(Task to complete): Search the records below for the word "every". Copy each line where it occurs.

╭─ Available data

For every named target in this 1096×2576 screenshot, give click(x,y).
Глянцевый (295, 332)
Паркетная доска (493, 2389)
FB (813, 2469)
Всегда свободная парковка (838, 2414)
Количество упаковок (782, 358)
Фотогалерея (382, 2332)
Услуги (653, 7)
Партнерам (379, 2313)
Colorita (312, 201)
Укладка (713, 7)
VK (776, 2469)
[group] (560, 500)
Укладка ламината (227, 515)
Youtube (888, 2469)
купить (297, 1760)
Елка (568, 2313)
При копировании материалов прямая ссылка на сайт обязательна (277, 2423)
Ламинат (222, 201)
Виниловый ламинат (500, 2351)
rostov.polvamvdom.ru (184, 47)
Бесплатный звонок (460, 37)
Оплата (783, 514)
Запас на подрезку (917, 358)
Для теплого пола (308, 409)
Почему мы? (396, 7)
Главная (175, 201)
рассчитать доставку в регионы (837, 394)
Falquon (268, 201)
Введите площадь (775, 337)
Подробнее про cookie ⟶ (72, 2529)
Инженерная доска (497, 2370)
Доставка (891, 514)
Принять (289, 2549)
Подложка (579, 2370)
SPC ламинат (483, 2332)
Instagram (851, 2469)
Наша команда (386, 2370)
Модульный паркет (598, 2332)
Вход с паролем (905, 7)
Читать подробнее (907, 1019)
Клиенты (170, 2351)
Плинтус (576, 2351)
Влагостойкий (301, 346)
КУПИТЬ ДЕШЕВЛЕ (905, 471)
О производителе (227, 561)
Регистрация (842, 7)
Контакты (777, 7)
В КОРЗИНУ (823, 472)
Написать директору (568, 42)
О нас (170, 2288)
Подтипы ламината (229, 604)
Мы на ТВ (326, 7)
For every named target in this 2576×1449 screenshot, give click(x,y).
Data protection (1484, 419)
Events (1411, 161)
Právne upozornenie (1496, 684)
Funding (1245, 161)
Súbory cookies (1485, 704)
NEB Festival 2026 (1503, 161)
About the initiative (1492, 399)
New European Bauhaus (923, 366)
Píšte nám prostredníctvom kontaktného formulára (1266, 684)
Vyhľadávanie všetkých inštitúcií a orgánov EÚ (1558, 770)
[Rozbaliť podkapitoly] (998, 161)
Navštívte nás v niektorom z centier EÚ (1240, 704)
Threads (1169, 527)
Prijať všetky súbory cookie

╰─

(Task result):
For every named target in this 1096×2576 screenshot, give click(x,y).
For every named target in this 2576×1449 screenshot, give click(x,y).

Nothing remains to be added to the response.